Find $S=(\tan 1^o)+(\tan 2^o)+(\tan 3^o)+(\tan 4^o) +(\tan 5^o)+(\tan 6^o)+(\tan 7^o)+(\tan 8^o)+(\tan 9^o)+(\tan 10^o)$.
My attempt:
$\cos x+\cos 2x+\cos 3x+ . . . +\cos nx =\frac{\sin(n+1/2)x-\sin x/2 }{2\sin x/2}$
$\sin x+\sin 2x+\sin 3x+ . . . +\sin nx =\frac{\cos x/2 - \cos (n+ 1/2)x}{2 \sin x/2} $
Since angles are small we use term by term division which gives:
$$\tan x + \tan 2x+\tan 3x + . . . + \tan nx=\frac{\cos x/2 - \cos (n+ 1/2)x}{\sin(n+1/2)x-\sin x/2 }$$
Putting $x=1$ and $n=10$ gives $s=0.9629..$
Wolfram alpha gives $s=0.9653..$
Is my calculations correct?
What you are writing is not correct since, in essence, you write that $$\frac a b+\frac cd +\frac ef=\frac{a+c+e}{b+d+f}$$ which is not true.

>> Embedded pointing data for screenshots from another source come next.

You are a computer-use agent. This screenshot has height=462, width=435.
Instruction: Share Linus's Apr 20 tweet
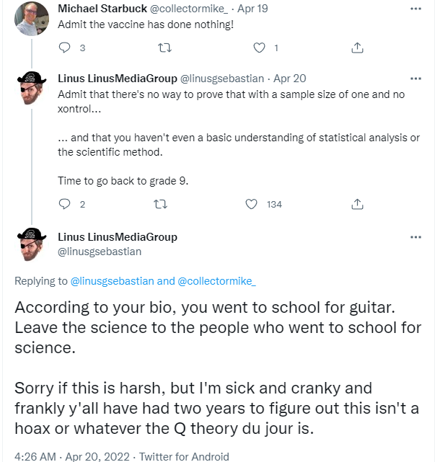(x=357, y=204)
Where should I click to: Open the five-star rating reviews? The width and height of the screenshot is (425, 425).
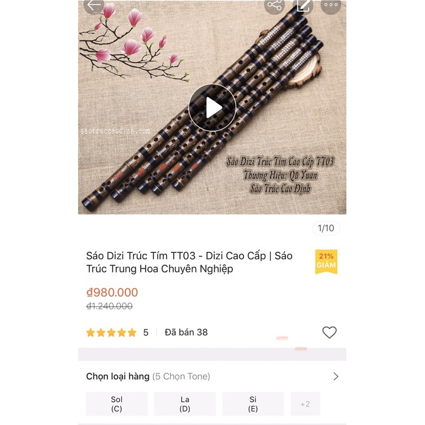tap(111, 333)
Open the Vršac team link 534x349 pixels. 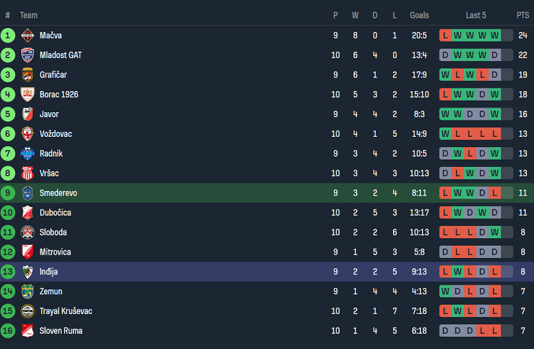[x=51, y=173]
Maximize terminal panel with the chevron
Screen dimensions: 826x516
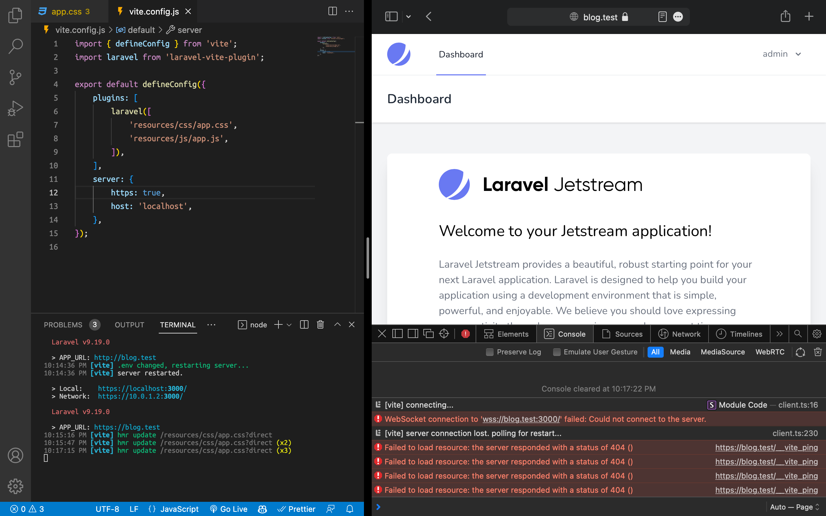point(337,325)
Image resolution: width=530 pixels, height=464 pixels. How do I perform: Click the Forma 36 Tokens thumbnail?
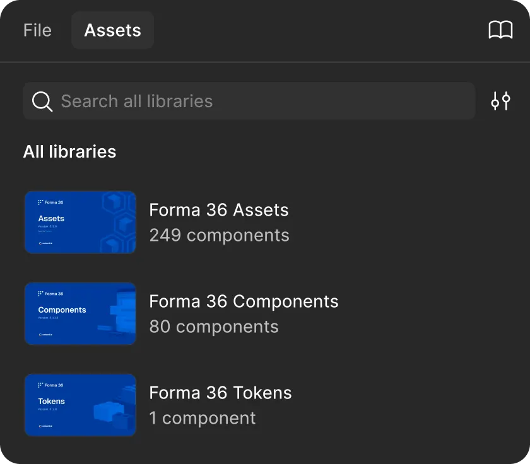[80, 405]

For example $$\frac 12+\frac 34 +\frac 56=\frac{25}{12} \qquad \text{while} \qquad \frac{1+3+5}{2+4+6}=\frac{3}{4}$$
However, since you notice that all angles are small, you could approximate the summation using that, for small $x$ $$\tan(x)=x+\frac{x^3}{3}+\frac{2 x^5}{15}+O\left(x^7\right)$$ $$\tan(ix)=i x+\frac{i^3 x^3}{3}+\frac{2 i^5 x^5}{15}+O\left(x^7\right)$$ $$\sum_{i=1}^n \tan(ix)=x\sum_{i=1}^n i+\frac{ x^3}{3}\sum_{i=1}^n i^3+\frac{2 x^5}{15}\sum_{i=1}^n i^5+\cdots$$ and use Faulhaber's formulae, namely $$\sum_{i=1}^n i=\frac{1}{2} n (n+1)$$ $$\sum_{i=1}^n i^3=\frac{1}{4} n^2 (n+1)^2$$ $$\sum_{i=1}^n i^5=\frac{1}{12} n^2 (n+1)^2 \left(2 n^2+2 n-1\right)$$ Using $n=10$ and $x=\frac \pi {180}$, the approximation of the sum would be $$\frac{11 \pi }{36}+\frac{121 \pi ^3}{699840}+\frac{8833 \pi ^5}{56687040000}\approx 0.9653396545$$ while the exact sum would be $\approx 0.9653401411$.